Geheiratet wird jetzt im Gemeindeamt

Nachdem der kostenfreie Trauraum in Kringelsdorf nicht mehr zur Verfügung steht, bietet die Gemeinde jetzt eine Alternative in Boxberg an.

Von Constanze Knappe

Symbolbild.
Symbolbild.

© dpa

Boxberg. Ab sofort kann im Gemeindeamt Boxberg geheiratet werden. Das hat der Gemeinderat am Montag einstimmig beschlossen. Im bisherigen Trauraum der Gemeinde im Ortsteil Kringelsdorf wurde im Juni die letzte Ehe geschlossen. Mit dem Verkauf des Objekts steht dieses für Hochzeiten jedoch nicht mehr zur Verfügung. So wurde nach einer Alternative gesucht, um auch weiterhin einen Raum kostenfrei für Trauungen anbieten zu können.

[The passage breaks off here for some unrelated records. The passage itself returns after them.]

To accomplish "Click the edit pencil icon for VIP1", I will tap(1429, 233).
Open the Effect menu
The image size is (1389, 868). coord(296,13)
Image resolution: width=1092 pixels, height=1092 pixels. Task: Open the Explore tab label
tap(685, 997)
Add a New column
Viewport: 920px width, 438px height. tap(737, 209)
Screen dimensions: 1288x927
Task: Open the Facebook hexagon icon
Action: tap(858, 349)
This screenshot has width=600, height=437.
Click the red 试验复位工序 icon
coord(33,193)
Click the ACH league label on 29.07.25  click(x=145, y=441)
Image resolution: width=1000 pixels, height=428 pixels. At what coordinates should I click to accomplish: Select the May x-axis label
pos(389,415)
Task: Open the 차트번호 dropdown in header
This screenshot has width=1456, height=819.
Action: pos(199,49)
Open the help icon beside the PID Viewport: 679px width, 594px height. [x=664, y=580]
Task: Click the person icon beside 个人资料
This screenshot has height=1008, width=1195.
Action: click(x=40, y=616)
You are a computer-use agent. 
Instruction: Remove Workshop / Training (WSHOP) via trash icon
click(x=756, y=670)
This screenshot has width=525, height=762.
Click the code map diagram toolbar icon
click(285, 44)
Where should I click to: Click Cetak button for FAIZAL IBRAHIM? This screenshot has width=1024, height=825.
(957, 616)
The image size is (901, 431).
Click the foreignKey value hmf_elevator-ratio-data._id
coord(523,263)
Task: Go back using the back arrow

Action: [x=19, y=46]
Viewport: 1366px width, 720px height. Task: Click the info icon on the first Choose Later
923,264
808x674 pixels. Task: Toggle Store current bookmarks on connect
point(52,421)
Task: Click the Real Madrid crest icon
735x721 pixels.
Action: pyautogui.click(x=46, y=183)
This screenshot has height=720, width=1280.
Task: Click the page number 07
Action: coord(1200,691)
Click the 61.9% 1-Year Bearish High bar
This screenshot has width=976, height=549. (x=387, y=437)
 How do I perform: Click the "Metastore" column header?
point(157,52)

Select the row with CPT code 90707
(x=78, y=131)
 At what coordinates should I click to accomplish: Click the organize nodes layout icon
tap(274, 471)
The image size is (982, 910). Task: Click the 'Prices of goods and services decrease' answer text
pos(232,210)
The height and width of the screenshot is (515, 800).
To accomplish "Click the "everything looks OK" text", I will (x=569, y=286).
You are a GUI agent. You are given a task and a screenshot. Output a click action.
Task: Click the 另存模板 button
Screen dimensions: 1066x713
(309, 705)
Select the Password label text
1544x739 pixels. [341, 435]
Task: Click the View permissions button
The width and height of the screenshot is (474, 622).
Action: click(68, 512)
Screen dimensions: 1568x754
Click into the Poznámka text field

Ausgewählt wurde dafür der Sitzungssaal im Gemeindeamt und mit Beschluss des Gemeinderats als neuer Trauraum für den Standesamtsbezirk Boxberg festgelegt.

Durch eine Trennwand lässt sich von dem großen Sitzungssaal ein Bereich abteilen. Der Raum ist barrierefrei, auch sind Toiletten vorhanden. „Den Raum herzurichten, das ist kein großer Aufwand und sieht ansprechend aus“, begründete Bürgermeister Joachim Junker. Zur Bestätigung wurde Fotos herumgereicht. Um den Gemeinderäten einen Eindruck zu verschaffen, wurde der Raum probehalber hergerichtet und fotografiert.

Wie schon in Kringelsdorf finden auch im neuen Trauraum in Boxberg 25 Hochzeitsgäste Platz, sagt Carmen Hantschke. In Vorbereitung auf eine Eheschließung werden die besagte Wand eingezogen, die Sitzungstische beiseite geräumt, die Stühle mit weißen Hussen überzogen und der Raum dekoriert, erklärt die Standesbeamtin auf Nachfrage des TAGEBLATTs. In einer knappen halben Stunde sei das erledigt.

Etwa 20 Paare pro Jahr heiraten in der Gemeinde Boxberg. Ungefähr die Hälfte wählt für ihr Ja-Wort das Ufer des Bärwalder Sees. Das sind vor allem jüngere Paare, sagt Standesbeamtin Carmen Hantschke, obwohl man dies nicht verallgemeinern könne. Die anderen Paare nutzten den kostenfreien Trauraum in Kringelsdorf. In etwa sei damit auch in Boxberg zu rechnen.